### Task instructions
Copy exactly the stretch of data below from the line with "Liv Rose (509, 285)" through the line with "Dance in Fashion (188, 1483)", including both of those lines.

### Available records
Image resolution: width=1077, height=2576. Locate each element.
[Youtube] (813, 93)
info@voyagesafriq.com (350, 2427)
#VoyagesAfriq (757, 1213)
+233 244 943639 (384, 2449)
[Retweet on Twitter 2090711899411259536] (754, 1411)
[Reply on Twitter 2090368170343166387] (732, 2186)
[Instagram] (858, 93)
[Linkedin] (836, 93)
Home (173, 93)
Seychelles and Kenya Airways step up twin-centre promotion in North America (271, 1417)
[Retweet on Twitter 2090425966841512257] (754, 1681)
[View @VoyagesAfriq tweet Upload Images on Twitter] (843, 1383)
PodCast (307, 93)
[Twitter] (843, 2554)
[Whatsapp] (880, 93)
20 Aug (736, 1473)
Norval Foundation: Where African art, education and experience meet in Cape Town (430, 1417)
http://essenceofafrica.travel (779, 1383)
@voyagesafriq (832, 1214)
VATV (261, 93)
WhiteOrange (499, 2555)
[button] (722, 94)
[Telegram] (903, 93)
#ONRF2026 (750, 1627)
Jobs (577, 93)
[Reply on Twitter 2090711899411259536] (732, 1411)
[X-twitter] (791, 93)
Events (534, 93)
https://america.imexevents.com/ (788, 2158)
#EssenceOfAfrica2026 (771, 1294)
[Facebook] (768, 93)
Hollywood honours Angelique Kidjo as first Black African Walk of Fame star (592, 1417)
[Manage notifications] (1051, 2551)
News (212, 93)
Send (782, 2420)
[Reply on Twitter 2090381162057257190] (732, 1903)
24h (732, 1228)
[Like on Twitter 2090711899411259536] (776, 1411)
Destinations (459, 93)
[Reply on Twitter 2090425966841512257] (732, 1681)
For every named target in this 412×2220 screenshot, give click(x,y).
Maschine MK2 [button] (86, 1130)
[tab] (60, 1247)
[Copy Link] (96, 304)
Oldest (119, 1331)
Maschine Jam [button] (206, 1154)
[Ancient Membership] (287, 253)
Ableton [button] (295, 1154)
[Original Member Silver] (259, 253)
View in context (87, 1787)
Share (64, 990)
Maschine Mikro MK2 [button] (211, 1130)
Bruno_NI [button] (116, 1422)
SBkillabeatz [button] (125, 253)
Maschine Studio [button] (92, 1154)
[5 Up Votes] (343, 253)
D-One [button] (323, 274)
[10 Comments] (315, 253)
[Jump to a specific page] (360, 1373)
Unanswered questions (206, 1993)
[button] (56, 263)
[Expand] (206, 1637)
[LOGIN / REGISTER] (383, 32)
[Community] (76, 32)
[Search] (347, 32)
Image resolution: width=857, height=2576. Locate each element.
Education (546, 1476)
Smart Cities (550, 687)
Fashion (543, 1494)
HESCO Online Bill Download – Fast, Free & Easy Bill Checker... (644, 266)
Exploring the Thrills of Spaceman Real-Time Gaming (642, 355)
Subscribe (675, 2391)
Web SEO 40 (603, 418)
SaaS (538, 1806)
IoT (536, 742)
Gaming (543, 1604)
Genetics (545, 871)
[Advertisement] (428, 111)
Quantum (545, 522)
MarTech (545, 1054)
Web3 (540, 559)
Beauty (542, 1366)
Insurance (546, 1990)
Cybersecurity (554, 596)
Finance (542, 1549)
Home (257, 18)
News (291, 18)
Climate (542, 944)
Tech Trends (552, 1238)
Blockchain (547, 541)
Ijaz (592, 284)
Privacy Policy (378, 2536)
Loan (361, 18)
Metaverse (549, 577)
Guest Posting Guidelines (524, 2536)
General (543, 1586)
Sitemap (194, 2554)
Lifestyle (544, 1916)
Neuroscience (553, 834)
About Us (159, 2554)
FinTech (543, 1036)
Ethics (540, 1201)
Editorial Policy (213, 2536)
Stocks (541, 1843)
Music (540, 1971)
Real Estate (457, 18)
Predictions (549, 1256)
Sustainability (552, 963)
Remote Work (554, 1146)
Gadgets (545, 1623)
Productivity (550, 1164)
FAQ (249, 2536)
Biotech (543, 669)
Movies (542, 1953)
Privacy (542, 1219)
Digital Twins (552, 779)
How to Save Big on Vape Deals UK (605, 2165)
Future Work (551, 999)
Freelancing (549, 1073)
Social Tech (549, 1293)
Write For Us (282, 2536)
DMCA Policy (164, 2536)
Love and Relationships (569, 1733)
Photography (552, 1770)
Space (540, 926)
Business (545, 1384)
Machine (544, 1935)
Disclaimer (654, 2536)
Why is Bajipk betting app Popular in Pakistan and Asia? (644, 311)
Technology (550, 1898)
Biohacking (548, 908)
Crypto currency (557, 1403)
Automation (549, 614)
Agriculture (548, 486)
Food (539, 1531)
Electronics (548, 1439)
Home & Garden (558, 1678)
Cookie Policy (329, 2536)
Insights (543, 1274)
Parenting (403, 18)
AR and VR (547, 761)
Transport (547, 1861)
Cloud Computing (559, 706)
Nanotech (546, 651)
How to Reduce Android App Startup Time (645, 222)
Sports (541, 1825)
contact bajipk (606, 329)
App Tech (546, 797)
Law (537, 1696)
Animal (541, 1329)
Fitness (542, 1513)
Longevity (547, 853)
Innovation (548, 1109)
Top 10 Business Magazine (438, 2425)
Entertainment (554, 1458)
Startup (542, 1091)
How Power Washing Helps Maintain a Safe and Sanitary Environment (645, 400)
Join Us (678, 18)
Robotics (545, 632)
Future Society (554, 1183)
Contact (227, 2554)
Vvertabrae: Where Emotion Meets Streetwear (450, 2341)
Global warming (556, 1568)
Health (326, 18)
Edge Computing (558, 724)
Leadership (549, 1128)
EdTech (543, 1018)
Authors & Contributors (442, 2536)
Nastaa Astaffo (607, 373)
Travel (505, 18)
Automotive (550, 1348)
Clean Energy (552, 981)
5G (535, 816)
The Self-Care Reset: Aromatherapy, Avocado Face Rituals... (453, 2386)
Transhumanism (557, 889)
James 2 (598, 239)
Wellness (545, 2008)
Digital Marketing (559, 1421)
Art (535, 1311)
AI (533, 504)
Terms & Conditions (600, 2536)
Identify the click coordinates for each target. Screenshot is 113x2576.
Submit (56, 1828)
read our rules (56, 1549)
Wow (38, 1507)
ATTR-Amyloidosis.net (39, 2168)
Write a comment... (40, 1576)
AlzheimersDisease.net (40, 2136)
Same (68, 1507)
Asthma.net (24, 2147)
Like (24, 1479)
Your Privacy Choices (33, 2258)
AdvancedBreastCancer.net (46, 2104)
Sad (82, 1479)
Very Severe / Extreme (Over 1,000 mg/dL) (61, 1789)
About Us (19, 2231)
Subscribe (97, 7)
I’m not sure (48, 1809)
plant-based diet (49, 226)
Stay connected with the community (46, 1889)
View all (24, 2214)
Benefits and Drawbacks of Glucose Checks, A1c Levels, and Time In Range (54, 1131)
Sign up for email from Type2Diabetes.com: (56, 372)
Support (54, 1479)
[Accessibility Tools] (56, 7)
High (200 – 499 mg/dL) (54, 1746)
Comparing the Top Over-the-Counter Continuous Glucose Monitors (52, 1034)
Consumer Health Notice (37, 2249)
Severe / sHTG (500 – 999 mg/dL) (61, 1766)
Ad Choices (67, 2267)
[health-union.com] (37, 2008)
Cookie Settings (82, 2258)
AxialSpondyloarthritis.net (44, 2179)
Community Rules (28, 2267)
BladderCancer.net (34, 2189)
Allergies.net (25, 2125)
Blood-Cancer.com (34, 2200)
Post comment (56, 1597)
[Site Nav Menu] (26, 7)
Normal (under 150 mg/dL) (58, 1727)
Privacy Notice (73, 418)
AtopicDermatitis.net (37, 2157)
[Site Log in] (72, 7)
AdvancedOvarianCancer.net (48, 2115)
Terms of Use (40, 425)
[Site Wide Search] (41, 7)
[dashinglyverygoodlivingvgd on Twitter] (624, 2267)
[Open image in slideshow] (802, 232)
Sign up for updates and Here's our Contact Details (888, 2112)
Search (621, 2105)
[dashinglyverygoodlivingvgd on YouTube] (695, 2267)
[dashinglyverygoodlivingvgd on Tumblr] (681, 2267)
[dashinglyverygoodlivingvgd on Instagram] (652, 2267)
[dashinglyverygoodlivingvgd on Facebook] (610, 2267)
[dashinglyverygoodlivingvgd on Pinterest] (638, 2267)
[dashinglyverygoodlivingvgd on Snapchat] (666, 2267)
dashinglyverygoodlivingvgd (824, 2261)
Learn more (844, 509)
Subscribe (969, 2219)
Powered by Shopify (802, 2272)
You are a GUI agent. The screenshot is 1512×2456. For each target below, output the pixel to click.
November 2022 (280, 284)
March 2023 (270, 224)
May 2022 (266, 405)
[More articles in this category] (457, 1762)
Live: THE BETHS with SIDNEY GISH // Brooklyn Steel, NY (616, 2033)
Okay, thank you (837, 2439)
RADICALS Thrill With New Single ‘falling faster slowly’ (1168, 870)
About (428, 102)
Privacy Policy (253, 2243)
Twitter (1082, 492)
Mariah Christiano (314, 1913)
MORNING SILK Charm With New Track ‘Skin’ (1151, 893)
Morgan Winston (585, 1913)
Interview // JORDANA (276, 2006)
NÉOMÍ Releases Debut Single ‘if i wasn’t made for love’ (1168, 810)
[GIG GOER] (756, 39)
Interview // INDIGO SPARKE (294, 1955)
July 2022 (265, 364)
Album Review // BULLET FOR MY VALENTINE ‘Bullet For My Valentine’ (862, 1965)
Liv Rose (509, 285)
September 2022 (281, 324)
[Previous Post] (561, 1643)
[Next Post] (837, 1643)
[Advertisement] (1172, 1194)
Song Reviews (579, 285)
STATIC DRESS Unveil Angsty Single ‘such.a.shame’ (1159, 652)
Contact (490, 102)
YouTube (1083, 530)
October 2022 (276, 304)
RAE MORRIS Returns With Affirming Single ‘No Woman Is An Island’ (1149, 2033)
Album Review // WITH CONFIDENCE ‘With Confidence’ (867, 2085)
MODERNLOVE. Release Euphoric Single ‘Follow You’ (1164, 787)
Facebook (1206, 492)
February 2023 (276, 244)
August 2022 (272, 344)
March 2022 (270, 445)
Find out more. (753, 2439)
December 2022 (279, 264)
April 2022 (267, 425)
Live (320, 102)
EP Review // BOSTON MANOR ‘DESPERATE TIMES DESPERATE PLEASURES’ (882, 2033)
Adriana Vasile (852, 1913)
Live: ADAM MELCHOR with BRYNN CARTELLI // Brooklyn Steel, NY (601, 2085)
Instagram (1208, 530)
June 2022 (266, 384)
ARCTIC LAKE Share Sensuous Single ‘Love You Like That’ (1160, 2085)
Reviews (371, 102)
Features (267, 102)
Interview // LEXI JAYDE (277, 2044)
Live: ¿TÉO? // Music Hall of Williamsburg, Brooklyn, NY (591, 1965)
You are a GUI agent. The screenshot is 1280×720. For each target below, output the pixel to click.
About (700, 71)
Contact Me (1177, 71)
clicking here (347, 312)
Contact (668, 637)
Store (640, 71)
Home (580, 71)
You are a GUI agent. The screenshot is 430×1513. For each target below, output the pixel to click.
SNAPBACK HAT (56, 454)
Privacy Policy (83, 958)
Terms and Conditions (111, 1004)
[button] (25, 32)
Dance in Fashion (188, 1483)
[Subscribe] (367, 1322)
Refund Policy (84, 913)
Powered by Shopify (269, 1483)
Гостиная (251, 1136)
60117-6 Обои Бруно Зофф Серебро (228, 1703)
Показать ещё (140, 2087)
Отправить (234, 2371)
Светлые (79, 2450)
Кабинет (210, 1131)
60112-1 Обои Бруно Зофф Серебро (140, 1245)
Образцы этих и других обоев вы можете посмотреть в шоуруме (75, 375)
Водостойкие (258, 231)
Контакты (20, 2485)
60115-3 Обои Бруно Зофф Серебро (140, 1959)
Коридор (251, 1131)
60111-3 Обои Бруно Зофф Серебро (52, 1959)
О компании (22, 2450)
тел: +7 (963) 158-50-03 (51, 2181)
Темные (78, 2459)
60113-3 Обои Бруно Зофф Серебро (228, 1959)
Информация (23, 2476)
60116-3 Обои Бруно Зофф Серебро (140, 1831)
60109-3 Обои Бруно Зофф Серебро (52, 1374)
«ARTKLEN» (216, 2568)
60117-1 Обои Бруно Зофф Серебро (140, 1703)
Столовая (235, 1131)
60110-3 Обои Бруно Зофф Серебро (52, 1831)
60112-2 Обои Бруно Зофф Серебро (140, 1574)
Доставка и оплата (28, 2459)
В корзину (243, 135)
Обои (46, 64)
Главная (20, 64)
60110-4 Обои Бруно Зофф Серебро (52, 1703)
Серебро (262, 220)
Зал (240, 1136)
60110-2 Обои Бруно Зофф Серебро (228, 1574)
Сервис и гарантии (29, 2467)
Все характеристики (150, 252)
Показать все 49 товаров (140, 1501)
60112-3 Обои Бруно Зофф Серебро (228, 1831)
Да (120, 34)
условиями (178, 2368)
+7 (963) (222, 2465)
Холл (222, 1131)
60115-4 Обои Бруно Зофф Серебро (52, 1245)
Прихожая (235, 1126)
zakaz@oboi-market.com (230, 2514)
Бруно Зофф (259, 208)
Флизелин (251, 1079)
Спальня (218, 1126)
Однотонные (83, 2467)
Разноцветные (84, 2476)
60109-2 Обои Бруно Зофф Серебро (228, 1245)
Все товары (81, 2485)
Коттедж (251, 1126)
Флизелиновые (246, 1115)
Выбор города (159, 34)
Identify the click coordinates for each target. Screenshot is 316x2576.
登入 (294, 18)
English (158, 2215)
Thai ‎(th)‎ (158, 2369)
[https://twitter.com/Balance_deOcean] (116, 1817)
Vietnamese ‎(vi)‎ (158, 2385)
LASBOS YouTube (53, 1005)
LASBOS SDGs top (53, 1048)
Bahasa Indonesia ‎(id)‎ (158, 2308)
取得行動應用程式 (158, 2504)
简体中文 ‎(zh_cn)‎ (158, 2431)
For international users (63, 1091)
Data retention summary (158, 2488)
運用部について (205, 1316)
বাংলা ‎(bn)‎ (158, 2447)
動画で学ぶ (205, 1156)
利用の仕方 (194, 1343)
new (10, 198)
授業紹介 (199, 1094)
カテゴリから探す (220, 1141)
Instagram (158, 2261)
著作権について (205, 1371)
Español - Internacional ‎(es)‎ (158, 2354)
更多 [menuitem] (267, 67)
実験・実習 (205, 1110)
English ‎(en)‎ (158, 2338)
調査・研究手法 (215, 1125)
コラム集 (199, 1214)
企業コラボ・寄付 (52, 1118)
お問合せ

### Solution for this problem
Liv Rose (509, 285)
September 2022 (281, 324)
[Previous Post] (561, 1643)
[Next Post] (837, 1643)
[Advertisement] (1172, 1194)
Song Reviews (579, 285)
STATIC DRESS Unveil Angsty Single ‘such.a.shame’ (1159, 652)
Contact (490, 102)
YouTube (1083, 530)
October 2022 (276, 304)
RAE MORRIS Returns With Affirming Single ‘No Woman Is An Island’ (1149, 2033)
Album Review // WITH CONFIDENCE ‘With Confidence’ (867, 2085)
MODERNLOVE. Release Euphoric Single ‘Follow You’ (1164, 787)
Facebook (1206, 492)
February 2023 (276, 244)
August 2022 (272, 344)
March 2022 (270, 445)
Find out more. (753, 2439)
December 2022 (279, 264)
April 2022 (267, 425)
Live (320, 102)
EP Review // BOSTON MANOR ‘DESPERATE TIMES DESPERATE PLEASURES’ (882, 2033)
Adriana Vasile (852, 1913)
Live: ADAM MELCHOR with BRYNN CARTELLI // Brooklyn Steel, NY (601, 2085)
Instagram (1208, 530)
June 2022 (266, 384)
ARCTIC LAKE Share Sensuous Single ‘Love You Like That’ (1160, 2085)
Reviews (371, 102)
Features (267, 102)
Interview // LEXI JAYDE (277, 2044)
Live: ¿TÉO? // Music Hall of Williamsburg, Brooklyn, NY (591, 1965)
You are a GUI agent. The screenshot is 1280×720. For each target below, output the pixel to click.
About (700, 71)
Contact Me (1177, 71)
clicking here (347, 312)
Contact (668, 637)
Store (640, 71)
Home (580, 71)
You are a GUI agent. The screenshot is 430×1513. For each target below, output the pixel to click.
SNAPBACK HAT (56, 454)
Privacy Policy (83, 958)
Terms and Conditions (111, 1004)
[button] (25, 32)
Dance in Fashion (188, 1483)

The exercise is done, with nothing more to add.